• **Extracted text**
__________________________________________________

-----Original Message-----
From: [email protected] [mailto:[email protected]] On 
Behalf Of Les Hughes
Sent: Monday, 15 April 2013 2:55 AM
To: ozDotNet
Subject: Re: Office365 ? Nope, now an argument on the NBN.

>> Most distribution networks are natural monopolies - especially the "last 
>> mile" - fixed line telephony, electricity distribution, water and sewerage 
>> pipes, local roads, railway lines etc. The market is a fixed size, and a new 
>> entrant entering the market simply divides the market in half, yet still 
>> has to expend a huge amount of capital duplicating an existing distribution 
>> network. 
>
> The internet isn't the same as sewage pipes. 

Why isn't running a fixed line network outside everyone's house just like 
running sewerage pipes outside everyone's house?

> Even with your examples, local roads are local councils, 

No, I'm saying that local roads are a natural monopoly. If they were provided 
by private enterprise, you wouldn't have two, or three, or four local roads 
running outside your house, and you choose who to pay each day when you use it. 
You'd have just one option. 

> so even if fixed-line internet was a monopoly, 
> stating that the solution is a national level network owned by the government 
> is is really an arbitrary decision unless you are trying to claim that scales 
> of 
> economy will work better the national level

You are completely missing the point - I'm saying that the cost of providing a 
parallel infrastructure will stop additional competitors entering the market. 
It's the same as other utility services I've mentioned.

>> It doesn't really matter that Telstra/Telecom was a government monopoly when 
>> it built the fixed line network. 
>Except that it does.

Why?

__________________________________________________

• **Listing**
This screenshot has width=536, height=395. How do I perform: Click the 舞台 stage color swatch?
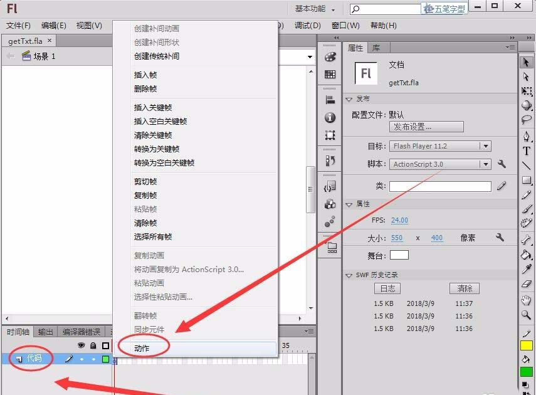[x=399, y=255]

__________________________________________________

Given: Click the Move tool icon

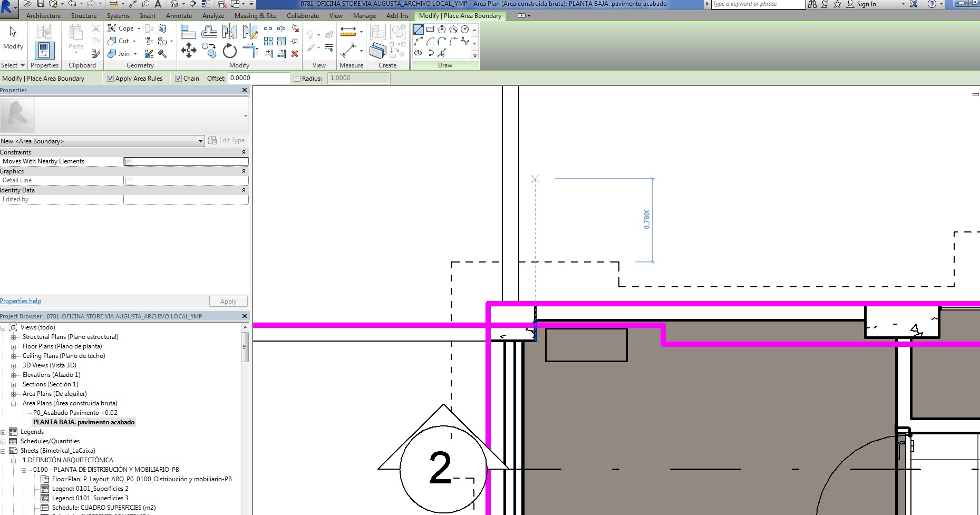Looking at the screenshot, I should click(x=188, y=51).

__________________________________________________

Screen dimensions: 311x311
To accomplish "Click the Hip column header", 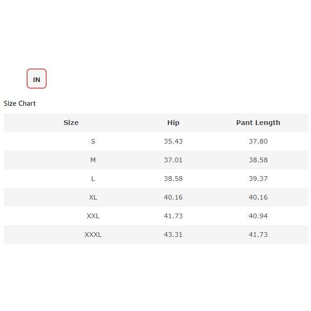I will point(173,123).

__________________________________________________

• **What is asked**
A – Name the kinds of distribution network that the NBN email thread offers as examples of natural monopolies.
B – Extend the NBN email thread past its final line.

• **Per-task answers**
A – Fixed line telephony, electricity distribution, water and sewerage pipes, local roads, and railway lines.

B –
>> Show me one other modern economy that has multiple fixed line phone 
>> companies competing side-by-side for the same broad customer base. They 
>> don’t exist for a good economic reasons.
>>   
>"Modern Economy": Can you explain what this is for me? It just seems 
>like other empty term.

I'm sure you can find a country somewhere with 10 phone lines, and 5 are 
provided by one company, and 5 by another.

So, I'm just asking for a 1st world economy that has two (or more) sets of 
water, electricity, sewerage, roads, railway lines, fixed line telephony etc. 
running in parallel servicing a broad customer base (e.g. more than a million 
customers)

> Let's say government owned the pits, and allowed 10 providers to run 
> their own cable at a cost of say $10 per residence per year and then got 
> out of the way, 

Ah, so all the tunnels/conduits, and access holes are owned by the government? 
I assume that buying up all the land and digging the trenches  is the expensive 
part (not so much putting the cables into an existing hole). So, how is this 
substantively different to the government also putting in some fibre and 
letting anyone buy some bandwidth?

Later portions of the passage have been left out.